I threw the bug off the stairway and aimed a kick at another rising bolt, sending it crashing into the others.
Jinny was pointing across a vast expanse of open air to the other side. “An endless void once considered. I think there are two invisible paths. Or one, rather, with two possibilities”
I drove my heel at another bolt, feeling more than a little alarmed as it appeared to fall out of the bug as it plummeted.
This isn’t sustainable.
“Then what’s the problem? Poke it and see if it’s there.”
“I tried that. I also tried throwing some debris onto it, poking it with my toe, everything short of taking a jump.”

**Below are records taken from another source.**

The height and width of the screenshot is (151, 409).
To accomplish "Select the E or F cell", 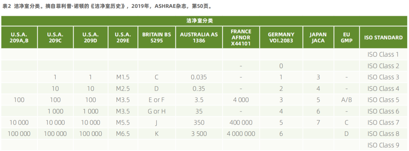I will point(156,100).
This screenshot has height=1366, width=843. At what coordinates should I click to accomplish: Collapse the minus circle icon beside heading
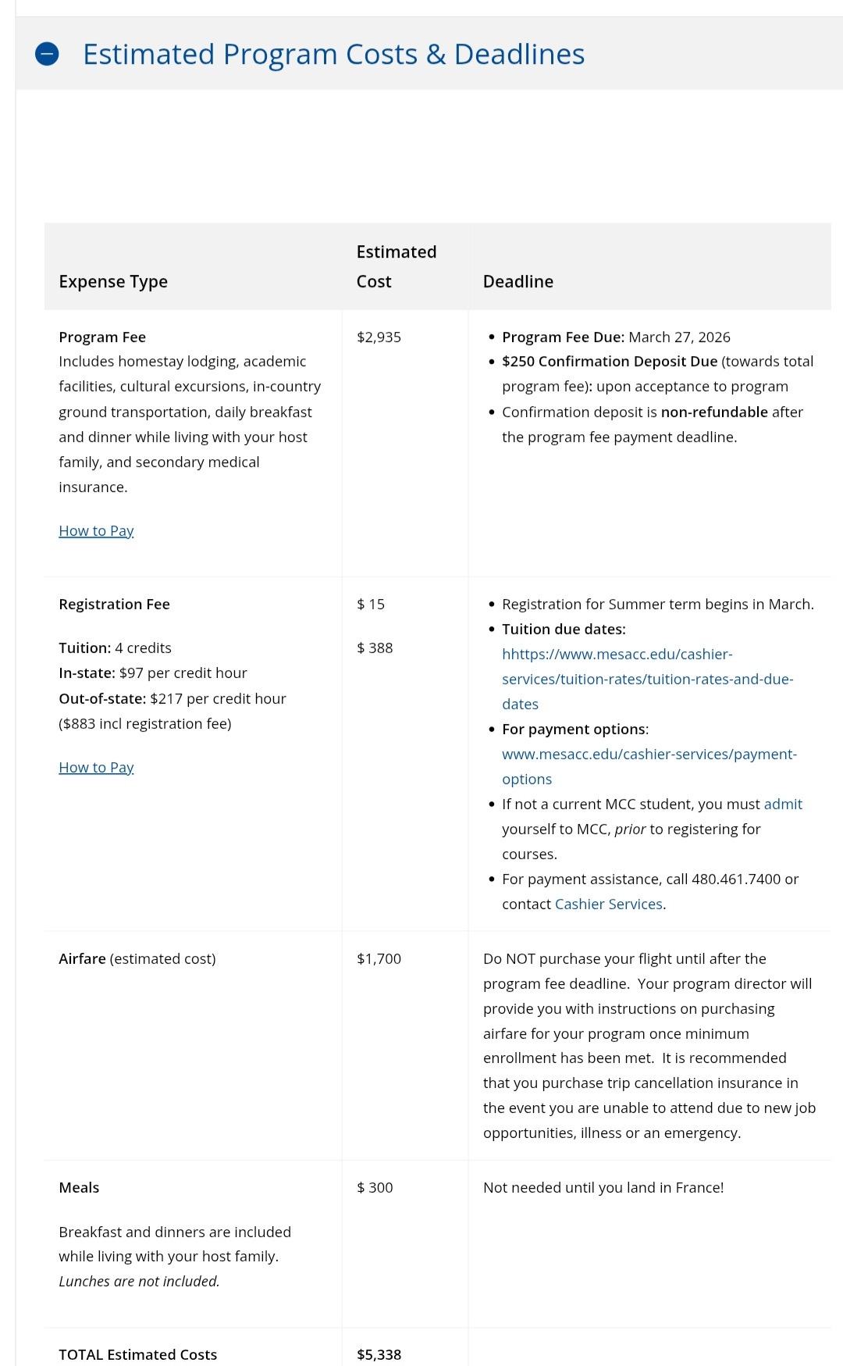[47, 54]
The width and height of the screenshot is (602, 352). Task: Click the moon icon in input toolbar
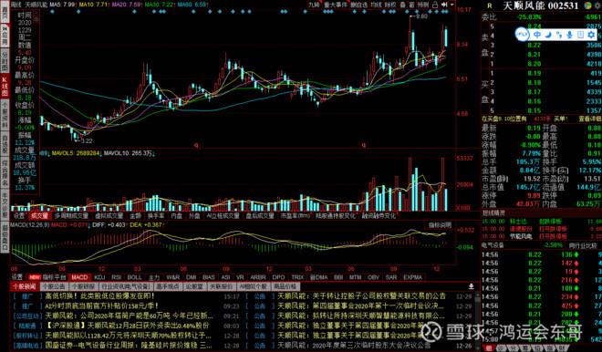548,35

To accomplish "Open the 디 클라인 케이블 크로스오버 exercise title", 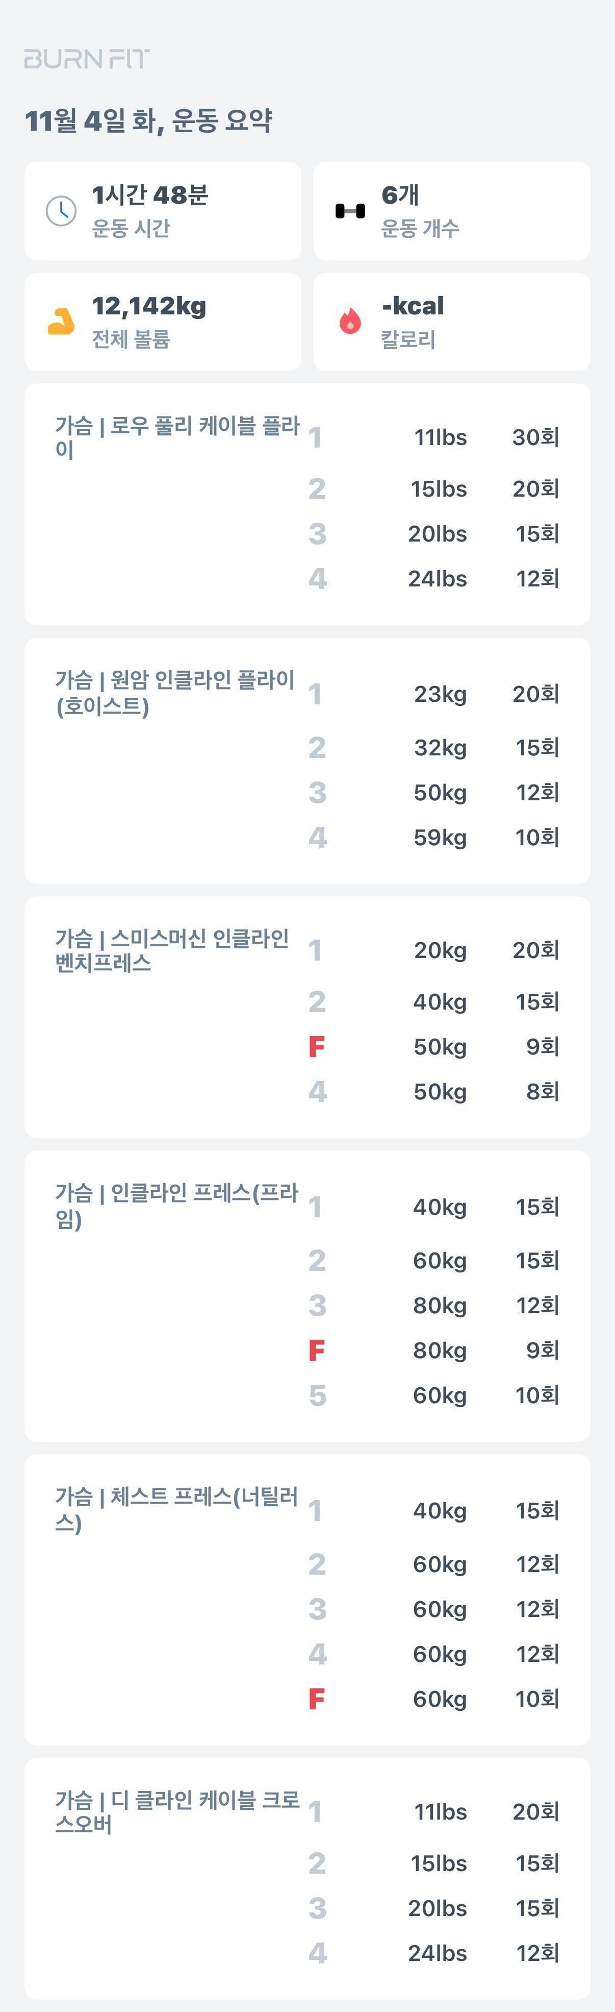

My mind raced. “Then we’ll lure one of the bugs up.”
”How exactly?” Talia said.
“Thought about that. If we let one up, I think that’s it. And with the way debris won’t even stick, I don’t think the bugs would. There are no buttons, no tells. Just two invisible bridges. Maybe if we had time, we could figure it out,” Jinny said.
“There’s got to be a way.” I felt my heart sink. Talia yelped from across the platform. More of them had started migrating to her stairway. An invisible blade slashed against my leg, sending me to one knee. I placed both hands on the floor.
“There is. Just like flipping a coin.”
The most important aspect of test taking is to pick an answer and move on.
“Don’t!”
“If this doesn’t go my way, tell Nick I’m sorry. And I wish I’d gotten to know you better.” Jinny gave me a perfect smile, as if she was relaxing on a beach far away, as if everything was going to be fine.
And then she stepped off the platform.